Impact of Coalgate on power generation in India
At the same time, Goyal maintained that the new Government has inherited the problem which resulted from the lack of vision of previous Government and scams during its tenure. While saying so, the Power Minister was very much right. The coal scam not only amounted to loss of Rs 1.86 lakh crore to the exchequer but also, to much extent, responsible for the power crisis which the country is facing today.
It is well known fact that more than half of the country's electricity generation is coal based and there is no shortage of coal mines in India but power industry always suffers from coal shortage. Gap between demand and supply of coal is huge. This gap was 35 million tonnes in 2007 and nearly about 83 million tonnes in 2012. India couldn't produce 15.1 billion units of electricity due to non-availability of coal in 2012-13, contributing to a power deficit of 11 per cent and thus, hurting economic activities.
Reasons for power crisis?
India holds fifth largest coal reserve in the world (280 billion tonnes). Of this, 110 billion tonnes are "proven" reserves. But even then, our coal production falls short of actual requirements and India needs to import coal.

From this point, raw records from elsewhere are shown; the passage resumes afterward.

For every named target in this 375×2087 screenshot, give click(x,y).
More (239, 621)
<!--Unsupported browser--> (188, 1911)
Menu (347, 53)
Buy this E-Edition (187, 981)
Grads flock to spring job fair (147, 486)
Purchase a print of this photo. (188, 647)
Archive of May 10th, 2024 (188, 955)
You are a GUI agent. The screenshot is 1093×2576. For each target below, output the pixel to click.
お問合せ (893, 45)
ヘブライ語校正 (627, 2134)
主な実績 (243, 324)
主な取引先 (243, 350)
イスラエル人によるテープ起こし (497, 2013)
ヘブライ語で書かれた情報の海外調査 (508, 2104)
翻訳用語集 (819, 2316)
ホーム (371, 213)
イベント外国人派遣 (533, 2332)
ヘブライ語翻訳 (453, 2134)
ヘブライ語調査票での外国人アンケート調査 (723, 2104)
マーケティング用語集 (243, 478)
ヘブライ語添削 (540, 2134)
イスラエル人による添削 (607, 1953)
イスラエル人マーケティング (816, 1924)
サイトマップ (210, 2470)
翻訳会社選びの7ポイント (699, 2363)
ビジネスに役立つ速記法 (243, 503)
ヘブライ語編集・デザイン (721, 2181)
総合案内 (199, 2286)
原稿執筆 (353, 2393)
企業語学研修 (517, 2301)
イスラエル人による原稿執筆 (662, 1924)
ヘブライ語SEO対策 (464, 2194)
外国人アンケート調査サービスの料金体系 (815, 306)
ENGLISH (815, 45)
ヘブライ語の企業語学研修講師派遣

The reason for the sorry state of coal production in the country could be many including lack of coordination between Government departments, denied environmental clearance, land acquisition issues, delays in Government approvals and most importantly the coal scam. Union Minister Goyal recently said that the coal mining has adversely affected in the country due to coal scam and today, the situation is such that 65,000 MW of power generation projects are completely shut in the country.
Of the contentious 142 blocks that have been allocated since 2004, only one has commenced production. Among the five companies that have been charge-sheeted by the Central Bureau of Investigation, not even one is producing coal.
Gap between demand and supply of coal is huge
The situation is such that nearly one-third of country's population has no access to electricity and the demand-supply gap is increasing day by day. The demand for coal is around 650 million tonnes. But only 538 million tonnes of coal is produced by State-run Coal India every year. In April-June, Coal India supplied 88.66 million tonnes to power companies against a target of 101.61 million. Because of this shortage, most of the power-generating companies are functioning at half of their capacity.
Now Modi, who repeatedly highlighted the issue of power shortage in most of his speeches during electioneering, is at helm of affairs at the Centre, we could hope things will be more synchronised and focus will be laid on providing 24X7 power supply to every house hold.